In 2003, Millimeter Magazine wrote about the book:
Digital artists are very much hands-on, and Rose is the right man to write audio books for this new generation of filmmakers. Rose operates his own boutique sound studio and bridges the analog and digital eras - he's made the discoveries and mistakes that no one should have to learn on the job. This direct experience with DV equipment and projects is apparent throughout the book.

== Classroom use ==
Major universities and film schools that have used the book as a textbook include:
- University of Southern California (USC)
- UCLA Extension
- Long Island University
- Wichita State University
- Fredonia State University of New York
- California State University, Northridge
A 33-page instructor guide is also provided by the publisher.

== Reception ==

=== Critical reviews ===
Covering the first edition of the book, Videomaker Magazine noted the high price tag of the book, but said:
With PBS and Turner Network Television production experience under his belt, author Jay Rose brings a wealth of experience to Producing Great Sound for Digital Video...the book is replete with facts and useful information.
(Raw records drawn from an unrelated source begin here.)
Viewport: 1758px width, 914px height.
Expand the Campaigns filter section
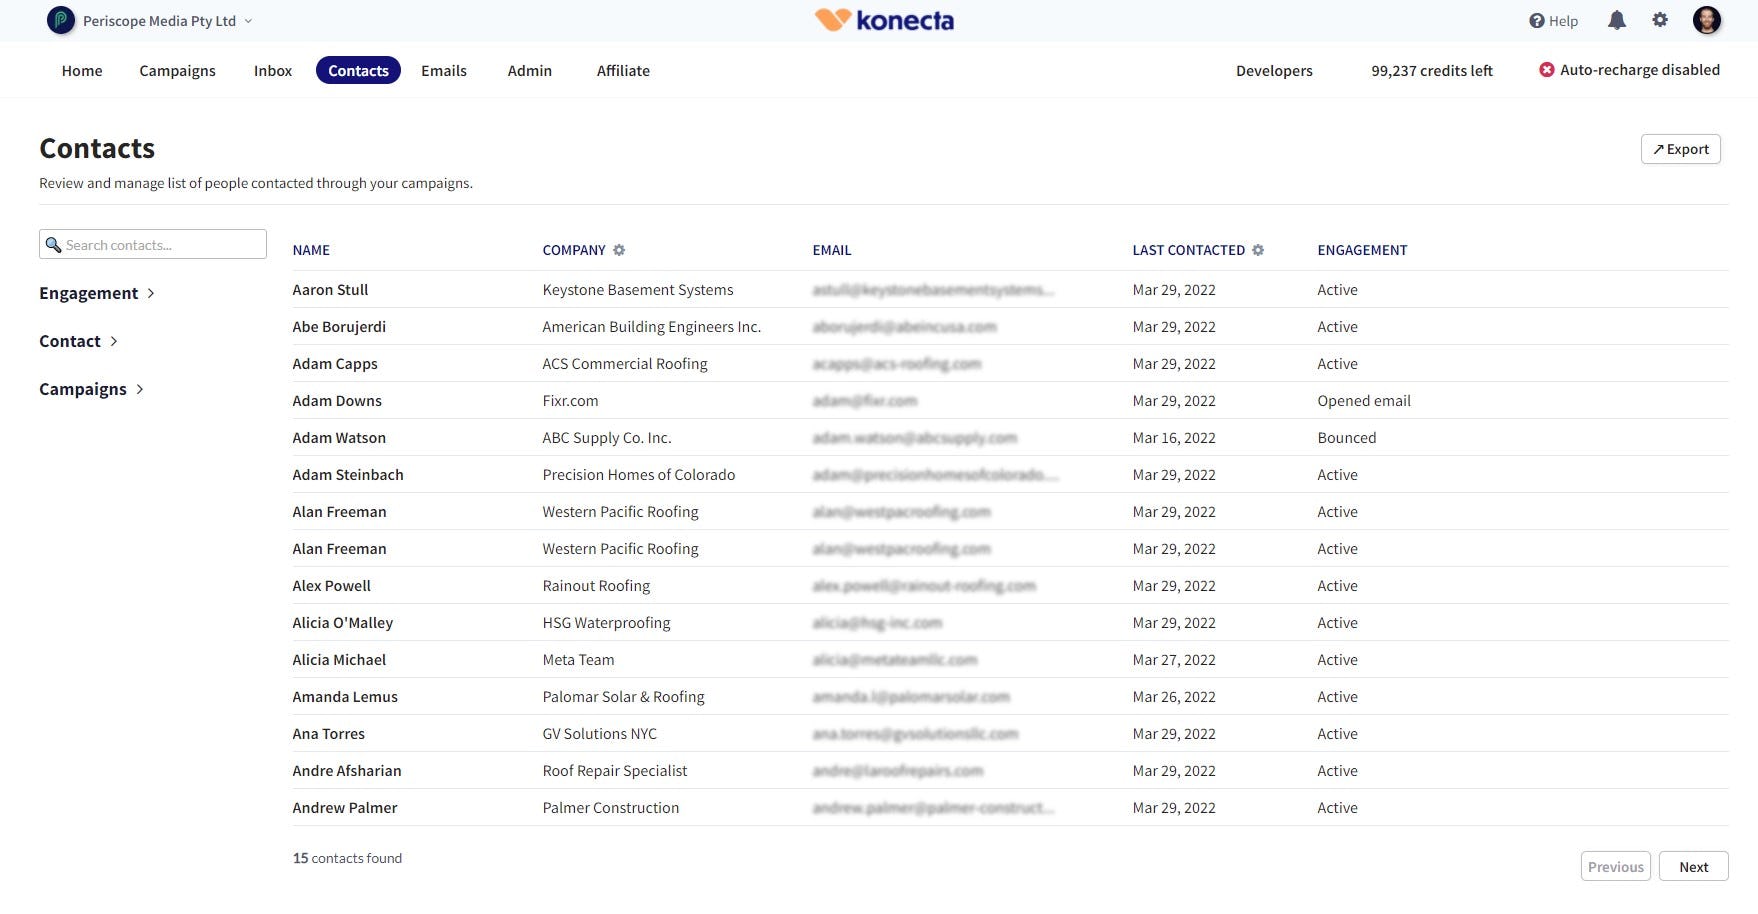pyautogui.click(x=91, y=389)
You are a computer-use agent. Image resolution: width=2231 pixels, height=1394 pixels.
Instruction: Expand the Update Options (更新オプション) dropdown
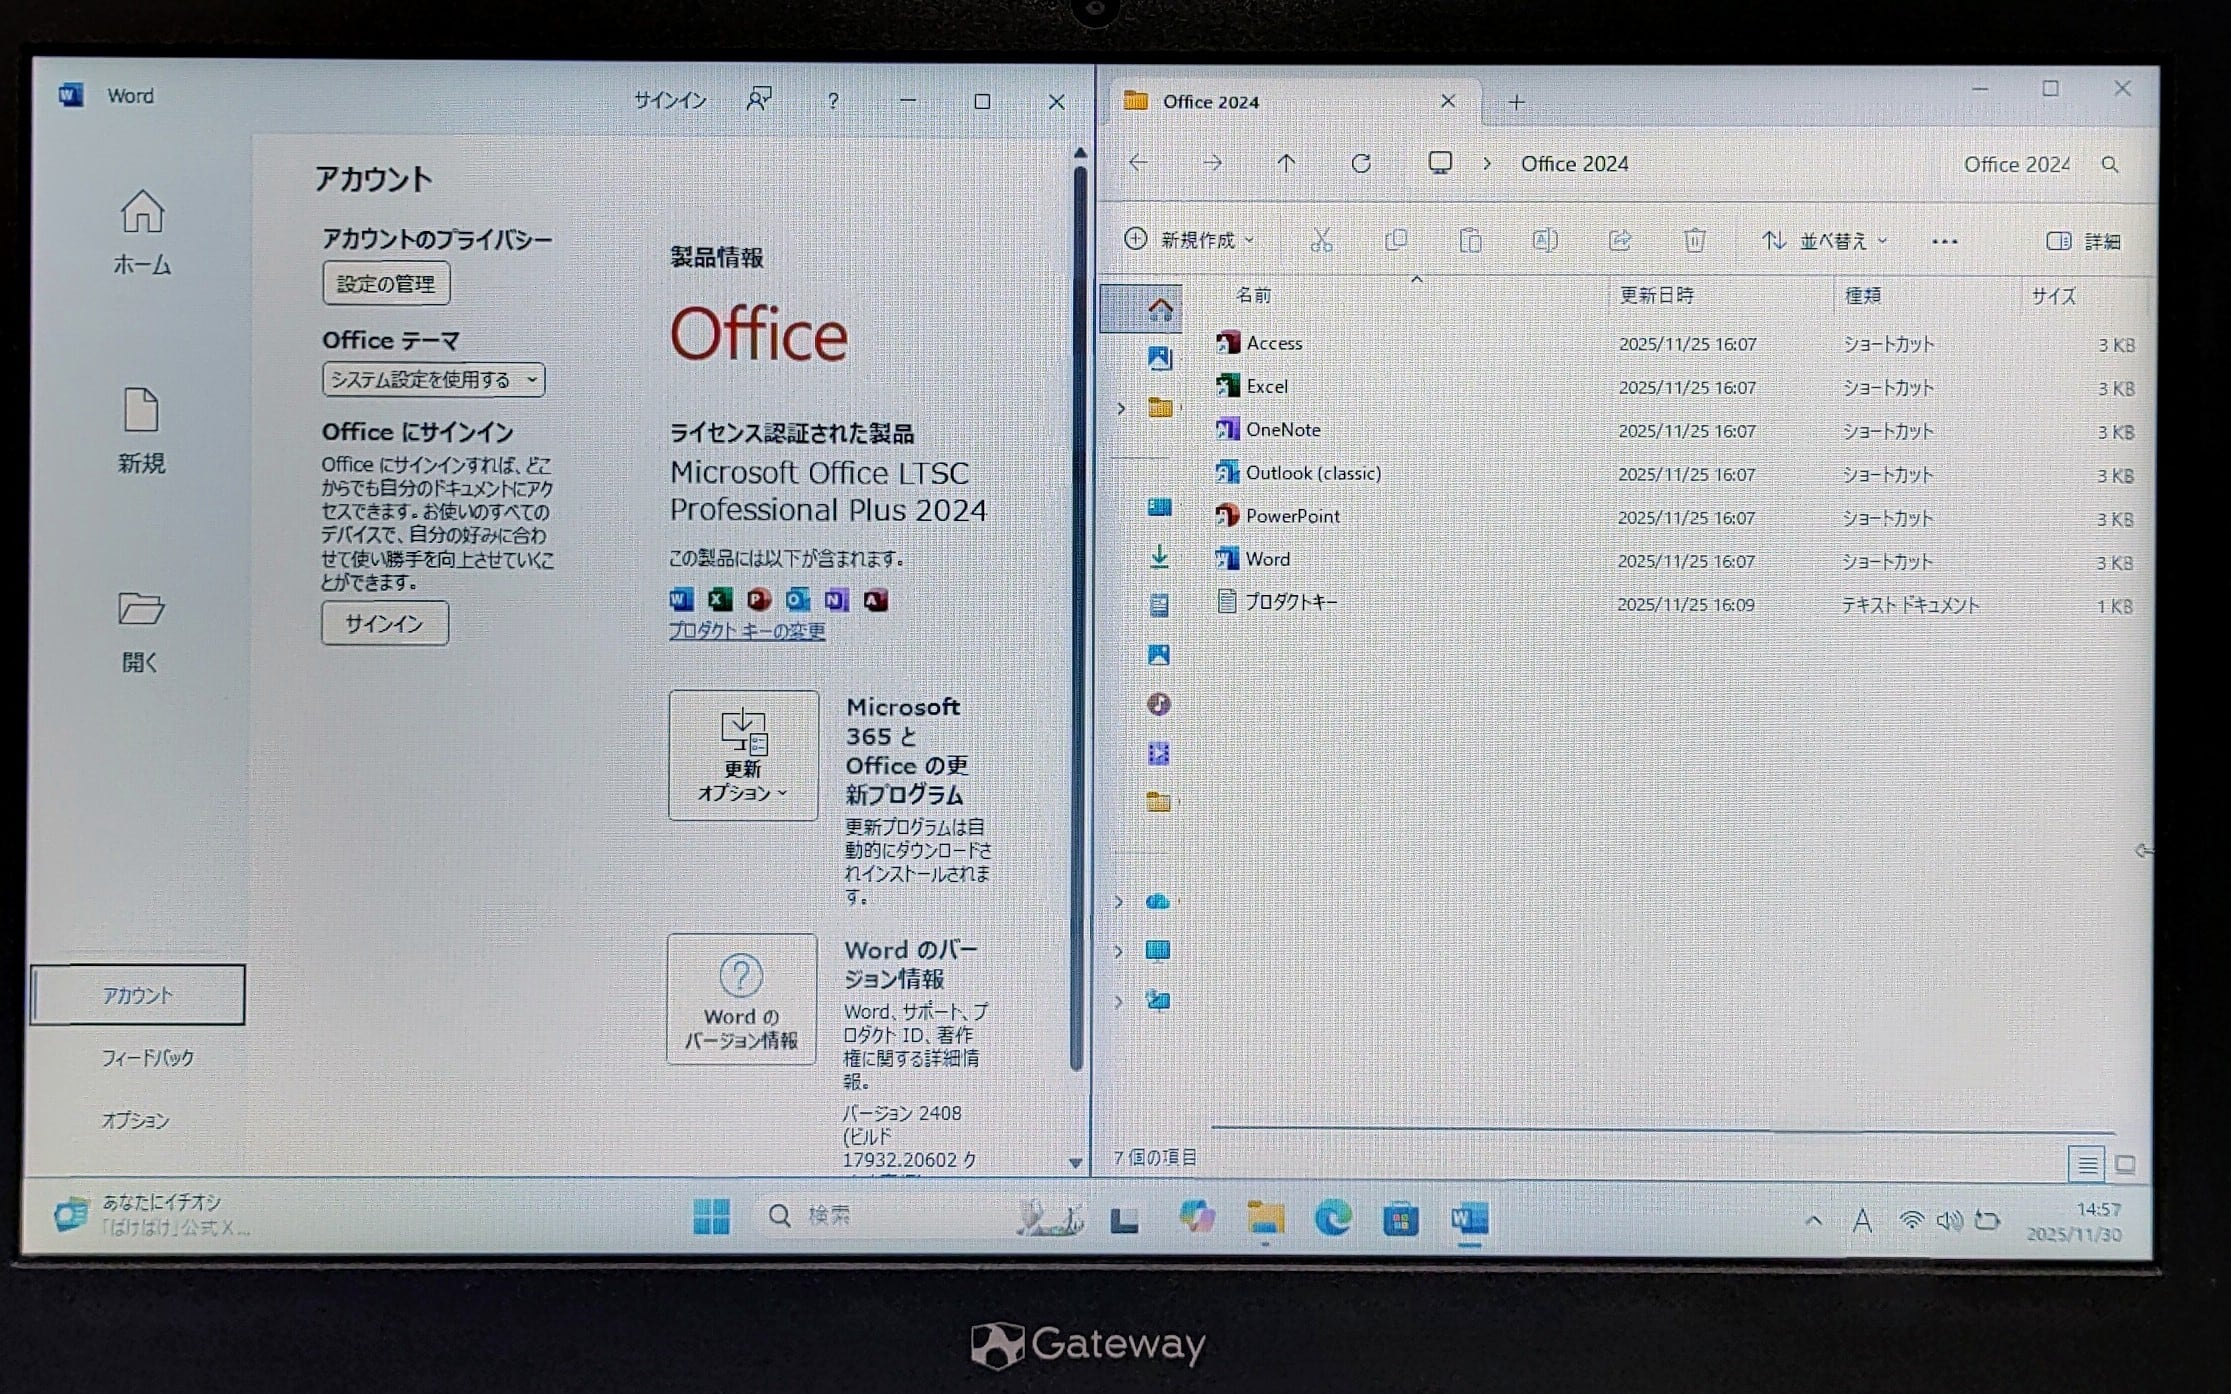(743, 756)
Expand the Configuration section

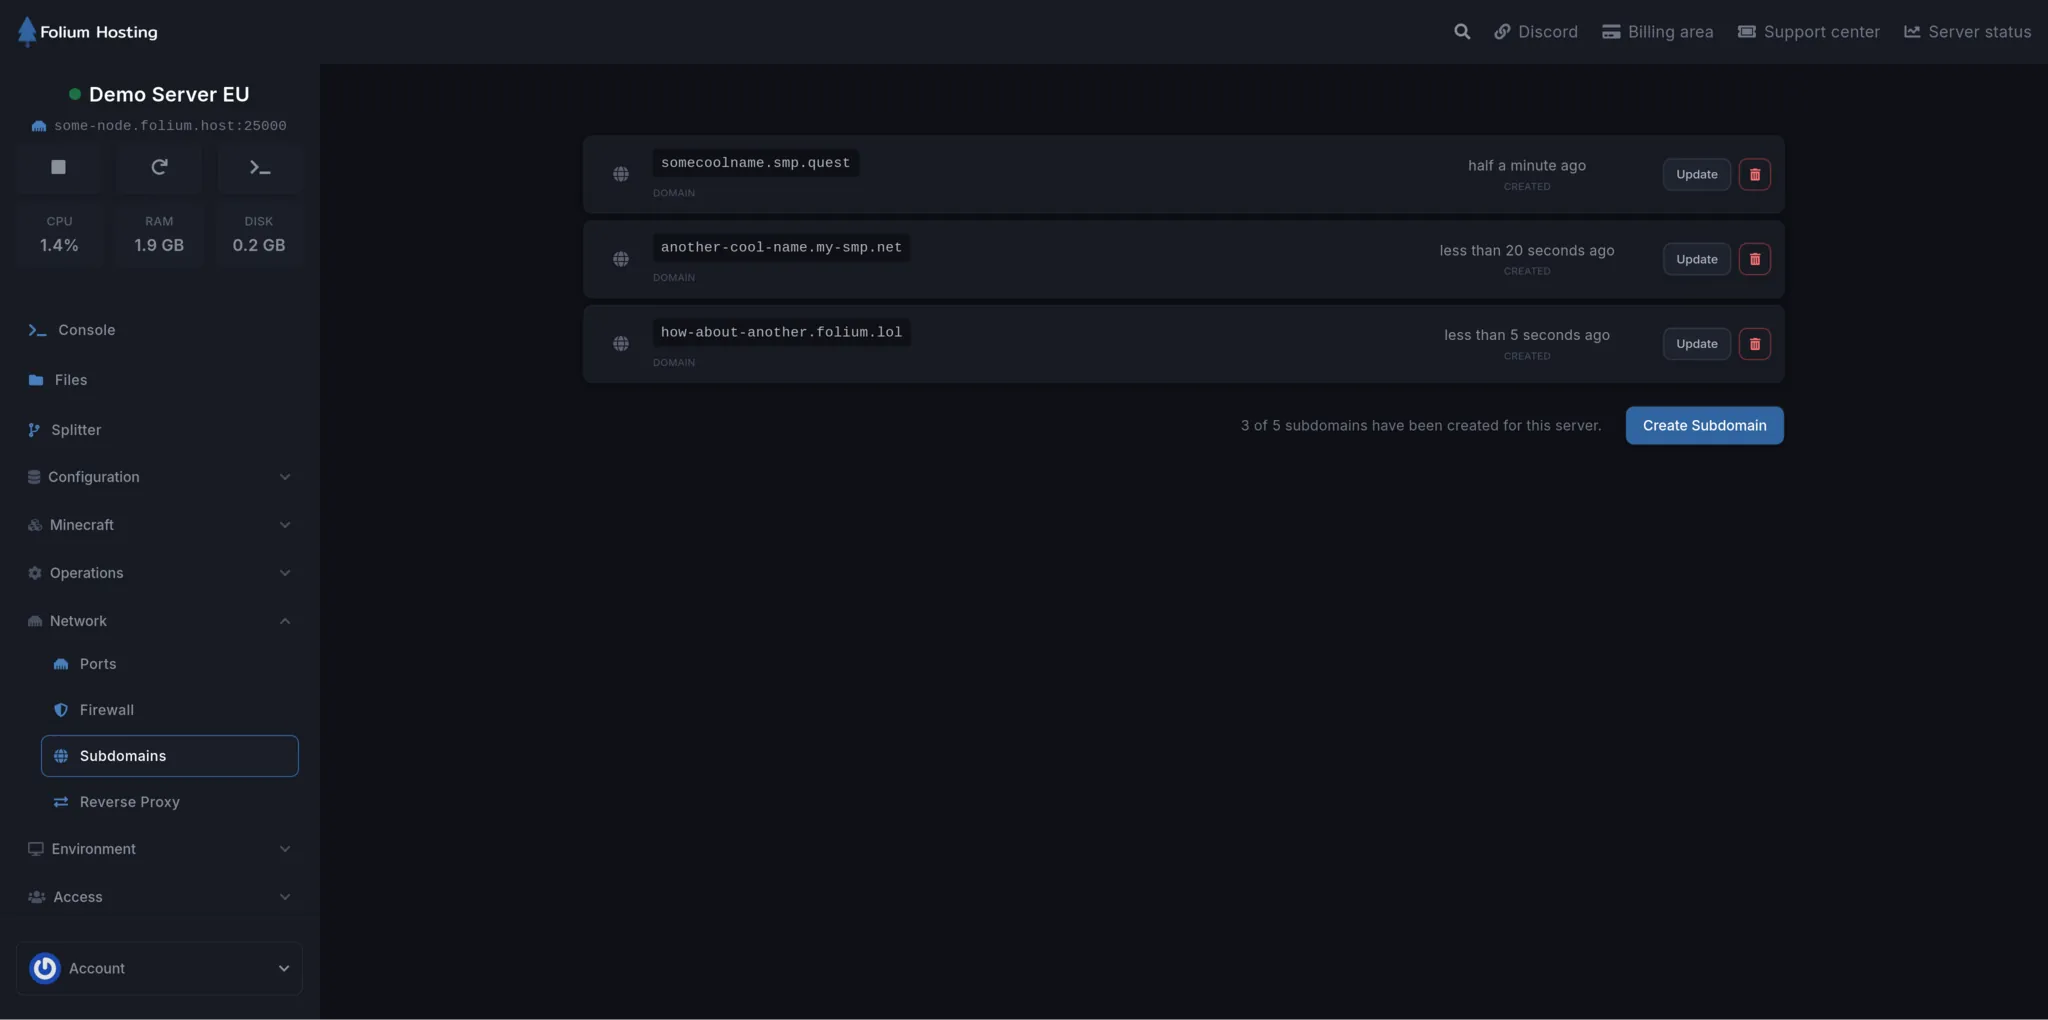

Of the second edition, Millimeter Magazine said:
Shortchanging film sound is typical of new filmmakers, and the emphasis on picture over sound is a bias running through film schools and film publications - articles, books, and courses on visual subjects far outnumber those on film sound. Author Jay Rose is single-handedly addressing the problem.

John Hartney writing for Creative COW said of the second edition,
...it offers such a wide range of usable information about hands-on digital audio production, that by reading it, the reader is empowered with production skills and enlightened by an appreciation of how the experience of audio enriches video.

In 2008, covering the third edition of the book, Videomaker Magazine awarded it "five out of five stars" and said:
I have been looking for this book for 20 years - no exaggeration...The chapter on Editing Voices alone is worth the price tag.

=== Entertainment industry reviews ===
Academy Award winner Randy Thom (director of Sound Design at Skywalker Sound, Oscar winner for The Right Stuff and The Incredibles) wrote praise of the author and book:
Jay Rose is one of the leaders in spreading the gospel of using sound creatively. He presents cutting-edge ideas about the collaboration of sound and image, and also covers the basics… all in an easy to read, easy to understand style.

Academy Award nominated sound mixer Jeff Wexler (Independence Day, The Last Samurai, Fight Club) wrote a blurb for the book stating:
"This is the definitive book. It should be mandatory reading for anyone who is seriously considering a career making movies."